**PROMPT:** Write out each of the following records word for word, with nothing changed.
-----
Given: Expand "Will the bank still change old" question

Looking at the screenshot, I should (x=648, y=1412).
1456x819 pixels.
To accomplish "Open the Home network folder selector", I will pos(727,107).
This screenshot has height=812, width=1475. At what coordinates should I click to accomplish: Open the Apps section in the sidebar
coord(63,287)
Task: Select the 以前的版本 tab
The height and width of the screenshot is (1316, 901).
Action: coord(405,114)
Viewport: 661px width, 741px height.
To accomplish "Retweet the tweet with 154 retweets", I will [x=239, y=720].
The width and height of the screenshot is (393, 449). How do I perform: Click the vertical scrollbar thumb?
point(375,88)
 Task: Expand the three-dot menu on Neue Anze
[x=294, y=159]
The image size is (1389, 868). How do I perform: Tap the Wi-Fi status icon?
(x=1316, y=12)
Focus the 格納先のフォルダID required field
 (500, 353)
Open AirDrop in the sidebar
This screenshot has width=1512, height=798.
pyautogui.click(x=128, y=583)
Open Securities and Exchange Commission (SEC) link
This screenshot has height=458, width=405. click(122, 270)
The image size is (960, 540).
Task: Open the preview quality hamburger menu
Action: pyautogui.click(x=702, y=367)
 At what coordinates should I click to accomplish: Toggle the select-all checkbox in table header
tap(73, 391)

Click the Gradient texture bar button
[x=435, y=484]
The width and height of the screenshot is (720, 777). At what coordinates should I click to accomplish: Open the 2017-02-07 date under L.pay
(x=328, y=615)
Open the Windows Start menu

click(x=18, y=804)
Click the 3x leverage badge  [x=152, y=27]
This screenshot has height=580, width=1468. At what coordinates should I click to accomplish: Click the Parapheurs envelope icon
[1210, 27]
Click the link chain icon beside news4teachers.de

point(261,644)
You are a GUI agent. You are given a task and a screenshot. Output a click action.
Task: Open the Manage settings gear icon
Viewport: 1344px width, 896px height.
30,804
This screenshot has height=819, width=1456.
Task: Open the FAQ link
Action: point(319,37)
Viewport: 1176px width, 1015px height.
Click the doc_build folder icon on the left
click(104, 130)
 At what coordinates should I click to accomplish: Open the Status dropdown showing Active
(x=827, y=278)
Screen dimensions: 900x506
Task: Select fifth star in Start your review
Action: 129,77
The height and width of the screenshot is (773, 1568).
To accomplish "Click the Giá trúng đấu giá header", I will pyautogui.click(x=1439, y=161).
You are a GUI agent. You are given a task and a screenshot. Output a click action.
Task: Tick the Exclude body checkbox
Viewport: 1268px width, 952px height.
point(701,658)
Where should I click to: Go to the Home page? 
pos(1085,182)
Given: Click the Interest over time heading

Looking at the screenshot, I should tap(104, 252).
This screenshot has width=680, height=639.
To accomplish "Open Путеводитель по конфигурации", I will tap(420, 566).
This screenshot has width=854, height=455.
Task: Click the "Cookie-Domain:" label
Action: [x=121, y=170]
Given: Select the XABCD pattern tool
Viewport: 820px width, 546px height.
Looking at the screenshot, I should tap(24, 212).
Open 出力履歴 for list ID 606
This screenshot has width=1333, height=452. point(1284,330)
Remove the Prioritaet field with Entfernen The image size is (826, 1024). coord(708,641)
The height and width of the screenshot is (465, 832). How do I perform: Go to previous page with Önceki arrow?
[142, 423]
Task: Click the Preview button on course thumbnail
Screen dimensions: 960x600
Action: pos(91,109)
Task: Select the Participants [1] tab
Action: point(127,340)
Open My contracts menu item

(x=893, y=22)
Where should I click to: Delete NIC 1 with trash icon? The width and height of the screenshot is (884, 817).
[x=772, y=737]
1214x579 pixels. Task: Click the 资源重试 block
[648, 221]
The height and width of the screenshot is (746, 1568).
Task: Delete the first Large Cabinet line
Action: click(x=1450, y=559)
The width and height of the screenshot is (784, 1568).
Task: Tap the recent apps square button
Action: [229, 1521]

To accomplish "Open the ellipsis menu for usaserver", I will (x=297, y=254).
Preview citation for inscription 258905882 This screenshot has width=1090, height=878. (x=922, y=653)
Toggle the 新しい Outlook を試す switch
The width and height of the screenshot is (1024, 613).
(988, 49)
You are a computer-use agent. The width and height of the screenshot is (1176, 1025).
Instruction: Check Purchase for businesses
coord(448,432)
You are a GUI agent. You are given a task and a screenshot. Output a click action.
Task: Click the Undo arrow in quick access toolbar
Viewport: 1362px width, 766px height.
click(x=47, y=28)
-----
**PROBLEM SOLUTION:**
Given: Expand "Will the bank still change old" question

Looking at the screenshot, I should (x=648, y=1412).
1456x819 pixels.
To accomplish "Open the Home network folder selector", I will pos(727,107).
This screenshot has height=812, width=1475. At what coordinates should I click to accomplish: Open the Apps section in the sidebar
coord(63,287)
Task: Select the 以前的版本 tab
The height and width of the screenshot is (1316, 901).
Action: coord(405,114)
Viewport: 661px width, 741px height.
To accomplish "Retweet the tweet with 154 retweets", I will [x=239, y=720].
The width and height of the screenshot is (393, 449). How do I perform: Click the vertical scrollbar thumb?
point(375,88)
 Task: Expand the three-dot menu on Neue Anze
[x=294, y=159]
The image size is (1389, 868). How do I perform: Tap the Wi-Fi status icon?
(x=1316, y=12)
Focus the 格納先のフォルダID required field
 (500, 353)
Open AirDrop in the sidebar
This screenshot has width=1512, height=798.
pyautogui.click(x=128, y=583)
Open Securities and Exchange Commission (SEC) link
This screenshot has height=458, width=405. click(122, 270)
The image size is (960, 540).
Task: Open the preview quality hamburger menu
Action: pyautogui.click(x=702, y=367)
 At what coordinates should I click to accomplish: Toggle the select-all checkbox in table header
tap(73, 391)

Click the Gradient texture bar button
[x=435, y=484]
The width and height of the screenshot is (720, 777). At what coordinates should I click to accomplish: Open the 2017-02-07 date under L.pay
(x=328, y=615)
Open the Windows Start menu

click(x=18, y=804)
Click the 3x leverage badge  [x=152, y=27]
This screenshot has height=580, width=1468. At what coordinates should I click to accomplish: Click the Parapheurs envelope icon
[1210, 27]
Click the link chain icon beside news4teachers.de

point(261,644)
You are a GUI agent. You are given a task and a screenshot. Output a click action.
Task: Open the Manage settings gear icon
Viewport: 1344px width, 896px height.
30,804
This screenshot has height=819, width=1456.
Task: Open the FAQ link
Action: point(319,37)
Viewport: 1176px width, 1015px height.
Click the doc_build folder icon on the left
click(104, 130)
 At what coordinates should I click to accomplish: Open the Status dropdown showing Active
(x=827, y=278)
Screen dimensions: 900x506
Task: Select fifth star in Start your review
Action: 129,77
The height and width of the screenshot is (773, 1568).
To accomplish "Click the Giá trúng đấu giá header", I will pyautogui.click(x=1439, y=161).
You are a GUI agent. You are given a task and a screenshot. Output a click action.
Task: Tick the Exclude body checkbox
Viewport: 1268px width, 952px height.
point(701,658)
Where should I click to: Go to the Home page? 
pos(1085,182)
Given: Click the Interest over time heading

Looking at the screenshot, I should tap(104, 252).
This screenshot has width=680, height=639.
To accomplish "Open Путеводитель по конфигурации", I will tap(420, 566).
This screenshot has width=854, height=455.
Task: Click the "Cookie-Domain:" label
Action: [x=121, y=170]
Given: Select the XABCD pattern tool
Viewport: 820px width, 546px height.
Looking at the screenshot, I should tap(24, 212).
Open 出力履歴 for list ID 606
This screenshot has width=1333, height=452. point(1284,330)
Remove the Prioritaet field with Entfernen The image size is (826, 1024). coord(708,641)
The height and width of the screenshot is (465, 832). How do I perform: Go to previous page with Önceki arrow?
[142, 423]
Task: Click the Preview button on course thumbnail
Screen dimensions: 960x600
Action: pos(91,109)
Task: Select the Participants [1] tab
Action: point(127,340)
Open My contracts menu item

(x=893, y=22)
Where should I click to: Delete NIC 1 with trash icon? The width and height of the screenshot is (884, 817).
[x=772, y=737]
1214x579 pixels. Task: Click the 资源重试 block
[648, 221]
The height and width of the screenshot is (746, 1568).
Task: Delete the first Large Cabinet line
Action: click(x=1450, y=559)
The width and height of the screenshot is (784, 1568).
Task: Tap the recent apps square button
Action: [229, 1521]

To accomplish "Open the ellipsis menu for usaserver", I will (x=297, y=254).
Preview citation for inscription 258905882 This screenshot has width=1090, height=878. (x=922, y=653)
Toggle the 新しい Outlook を試す switch
The width and height of the screenshot is (1024, 613).
(988, 49)
You are a computer-use agent. The width and height of the screenshot is (1176, 1025).
Instruction: Check Purchase for businesses
coord(448,432)
You are a GUI agent. You are given a task and a screenshot. Output a click action.
Task: Click the Undo arrow in quick access toolbar
Viewport: 1362px width, 766px height.
click(x=47, y=28)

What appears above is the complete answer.